Further changes in the plan landscape mean greater involvement of and demands on employees and former employees to manage their health and wealth benefits. Some key trends and factors to keep in mind:

  • Among large employers, between 60 and 80 percent (depending on your definition of ”large”) will offer a consumer-driven healthcare option this year. Many employers are taking the full plunge this year by either mandating consumer-driven options or functionally mandating them through relative pricing of benefit plans.
  • Medicare-eligible retirees and dependents are facing their first year of decisions regarding the new Medicare drug coverage options and coordination of Medicare Part D with employer and group plans.
  • According to recent estimates, as many as 40 percent of large employers still offering defined benefit plans have now converted to hybrid plans, frozen participation in their plans, curtailed accruals, or imposed some combination of the above. Declining participation rates mean ever greater emphasis on employee-directed and -invested retirement-wealth accumulation vehicles.
  • Recently issued regulations governing non-qualified plan elections mean that highly paid employees have to make meaningful, long-term elections regarding the distribution of nonqualified plan benefits far before they will become payable. Changes to these elections later in their careers may be impossible or have adverse personal tax consequences.
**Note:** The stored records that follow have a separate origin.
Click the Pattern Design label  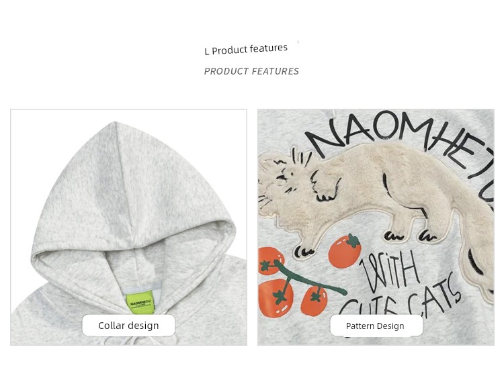click(x=376, y=326)
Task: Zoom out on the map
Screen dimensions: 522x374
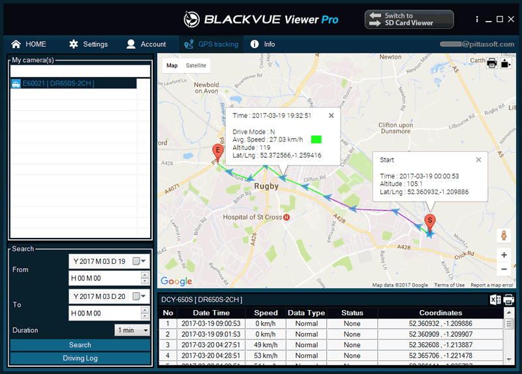Action: pyautogui.click(x=503, y=269)
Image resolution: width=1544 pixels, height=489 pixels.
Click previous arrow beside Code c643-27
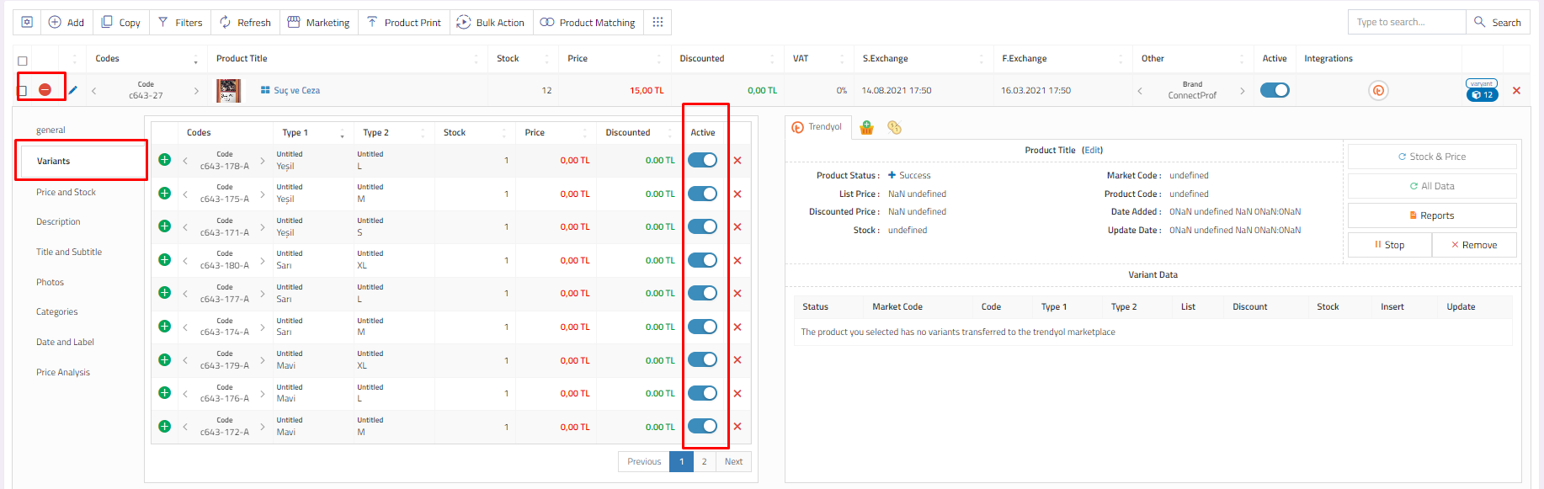pyautogui.click(x=93, y=91)
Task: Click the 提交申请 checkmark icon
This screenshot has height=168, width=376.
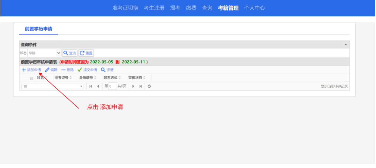Action: coord(80,70)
So what help can we offer participating employees who must navigate these changing waters? Consider the following:

  • Provide intuitive, easy–to-use technology for required transactions. Make portals and web sites intuitive and confidence-inspiring for employees. Use a life-event focus to remind employees of all the transactions they may need to execute to deal with their current circumstances. Avoid jargon and benefits lingo, increase hints, and offer up related educational resources at the appropriate times.
  • Use e-mail, targeted communications, or even outbound calls to remind employees of approaching deadlines or potential issues with their coverage or benefits.
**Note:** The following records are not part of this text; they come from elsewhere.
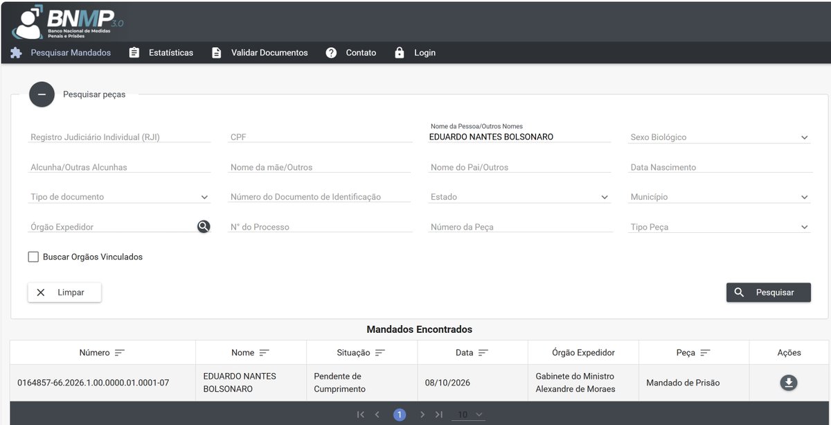Open the Estatísticas menu item
831x425 pixels.
161,53
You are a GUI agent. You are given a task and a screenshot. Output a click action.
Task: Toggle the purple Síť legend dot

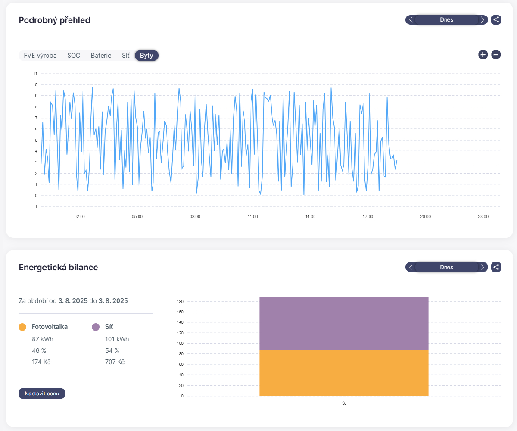point(96,327)
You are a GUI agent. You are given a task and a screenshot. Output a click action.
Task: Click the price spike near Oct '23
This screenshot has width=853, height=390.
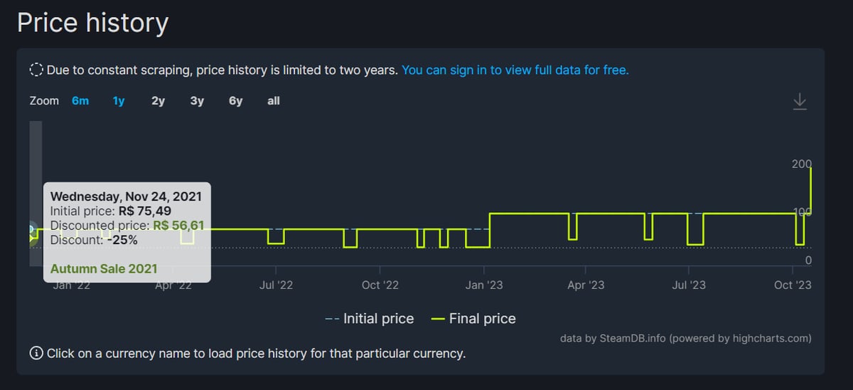pos(810,189)
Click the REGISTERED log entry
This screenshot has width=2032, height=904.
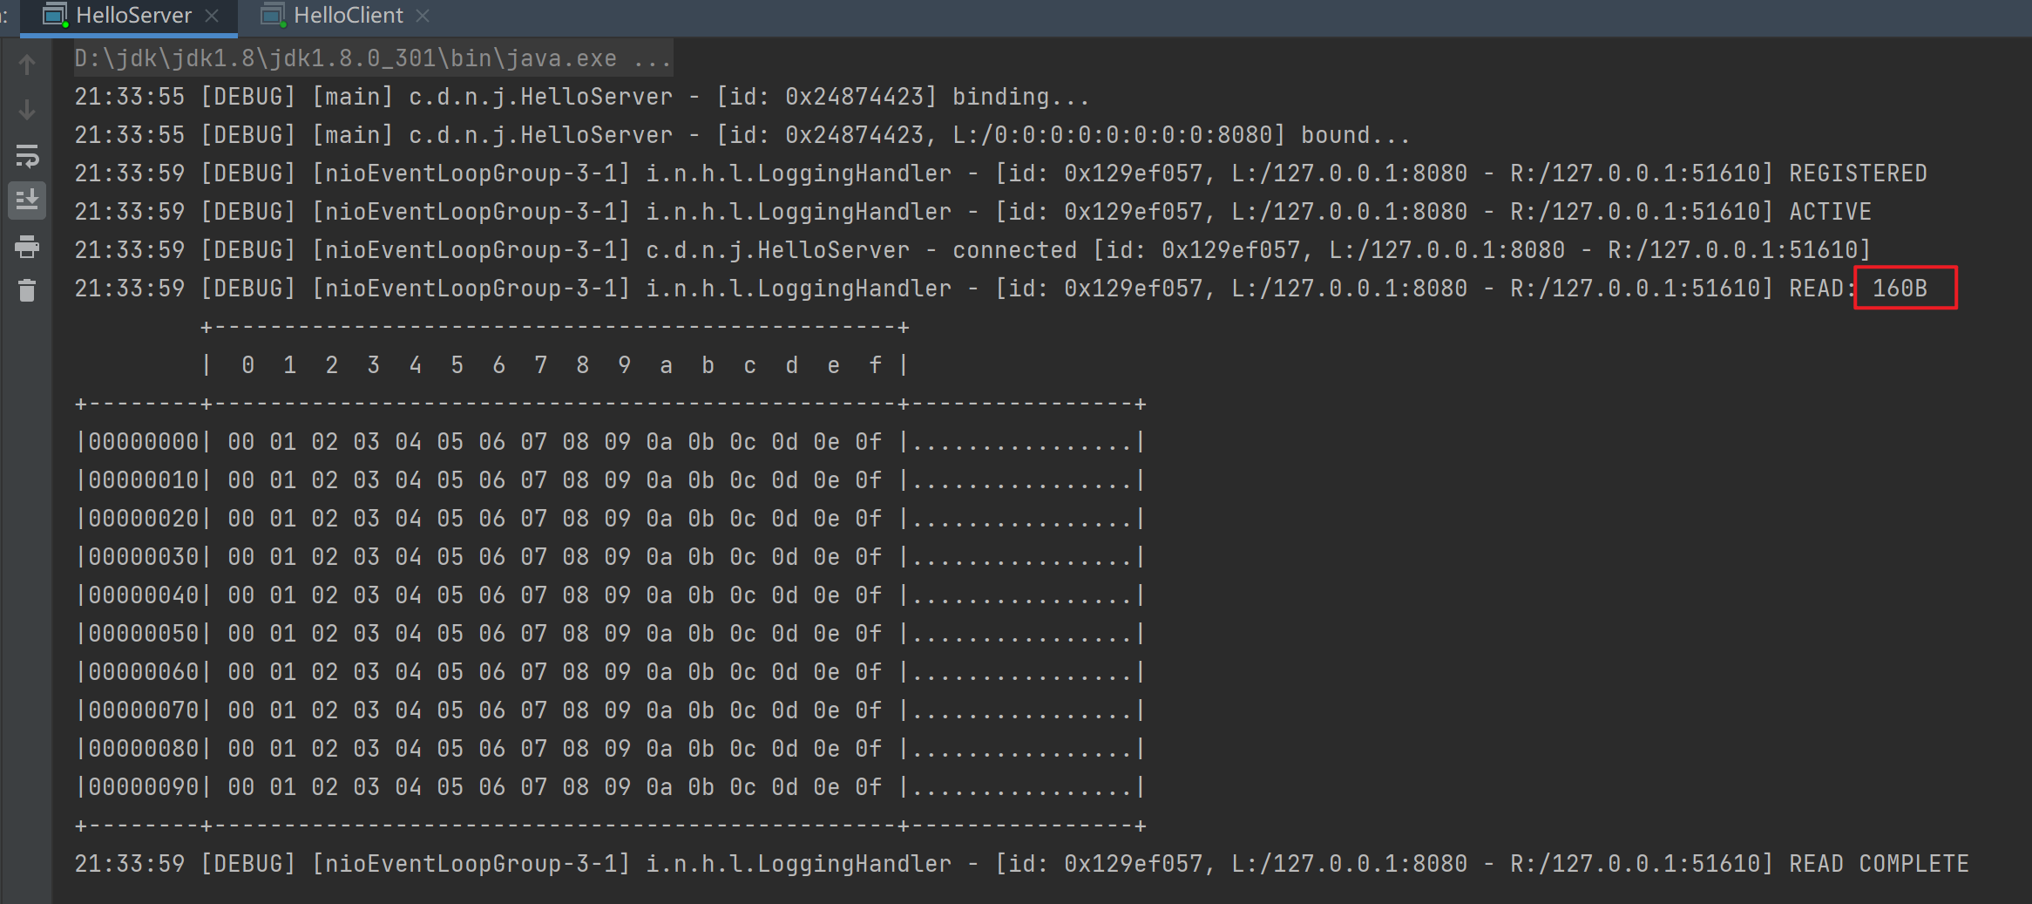click(x=1857, y=173)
  • Integrate your service delivery—even if multiple providers are involved. Ensure that data across providers remain synchronized. Provide deep links between websites of various providers. Consider consolidation approaches such as total wealth statements online.The goal should be to bring data together in real-time for a better employee experience.
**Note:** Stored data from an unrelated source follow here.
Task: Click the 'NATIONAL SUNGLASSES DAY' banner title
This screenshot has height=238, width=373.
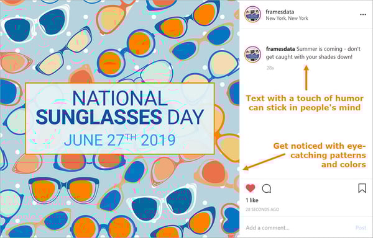Action: coord(119,108)
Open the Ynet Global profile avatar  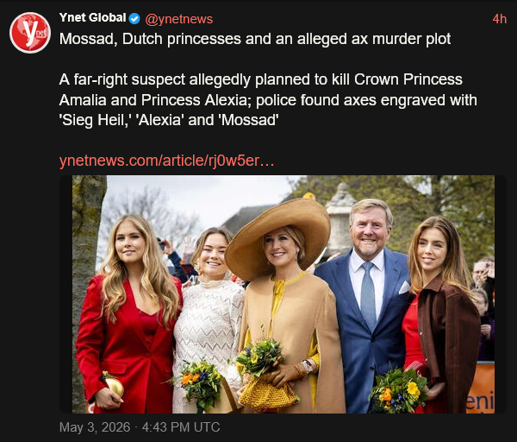30,33
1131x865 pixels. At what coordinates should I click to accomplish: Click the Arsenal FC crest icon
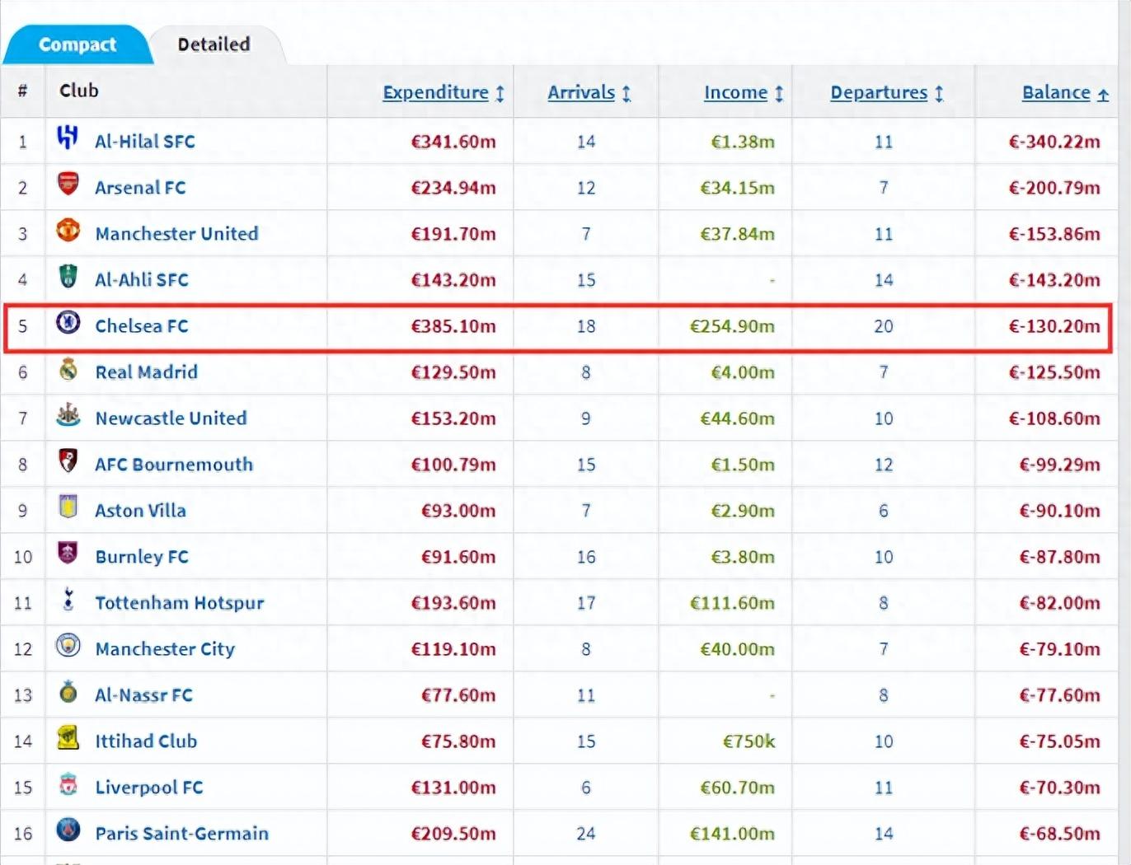(x=68, y=184)
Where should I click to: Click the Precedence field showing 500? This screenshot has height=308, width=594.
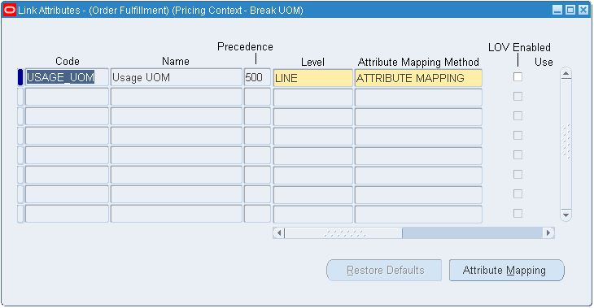[x=257, y=77]
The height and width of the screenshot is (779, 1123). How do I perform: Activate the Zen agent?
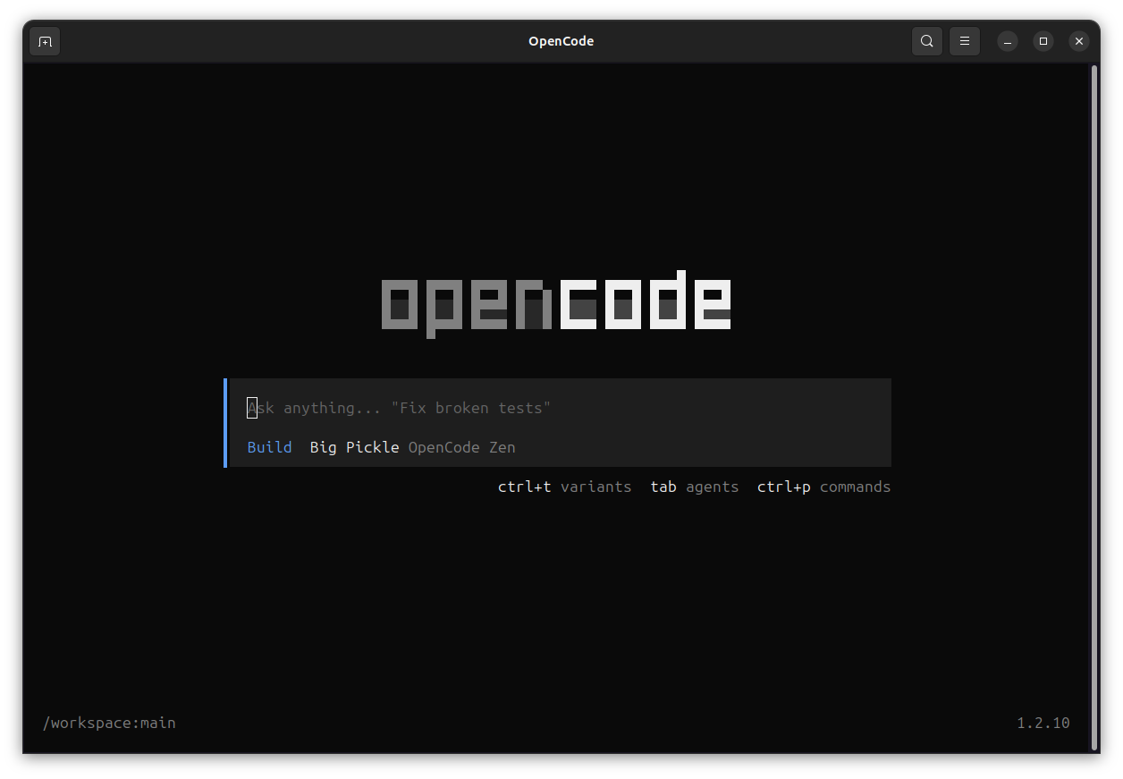point(502,447)
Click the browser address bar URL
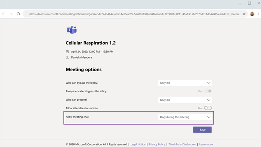The width and height of the screenshot is (261, 147). pyautogui.click(x=135, y=14)
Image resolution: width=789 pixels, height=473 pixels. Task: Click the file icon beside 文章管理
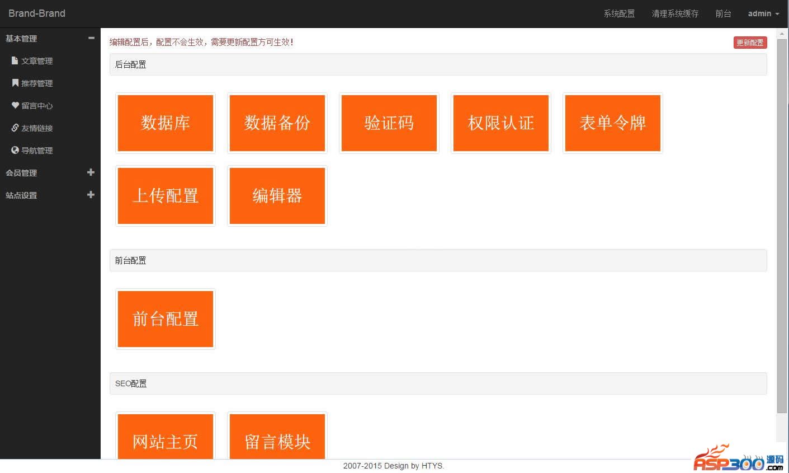tap(15, 60)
  • Increase the use of advisory tools. Offer web-based, provider-quality assessments based on outcomes and costs in all programs, especially in consumer-driven programs (where the money spent truly belongs to the employees doing the consuming). Ensure that employees know how to access negotiated rates and discounts for their medical care.
  • Include medical financial-modeling tools in employees’ health plan enrollment applications. These enable employees to compare the likely costs of various coverage and HSA elections under various medical-demandlevels. They have become the norm in consumer-driven plan election periods. Ensure that employees know how to access and use these tools at annual enrollment and through the year.
  • Provide multi-level financial planning and wealth management services to employees in defined contribution and hybrid retirement arrangements. Offer advice, wealth monitoring, and planning tools to employees interested (and willing to finance them). Offer self-service calculators and modelers toall employees.

In summary, with employers transforming their benefit programs from the paternalism of the 20th century to the defined contribution models we see today, greater risks and some costs and rewards are shifted from employers to employees. One thing that providers, employers, and participants can agree on is that it is now more important than ever that the money spent on these plans is spent wisely. Making this happen is the challenge we will all face going into the new year.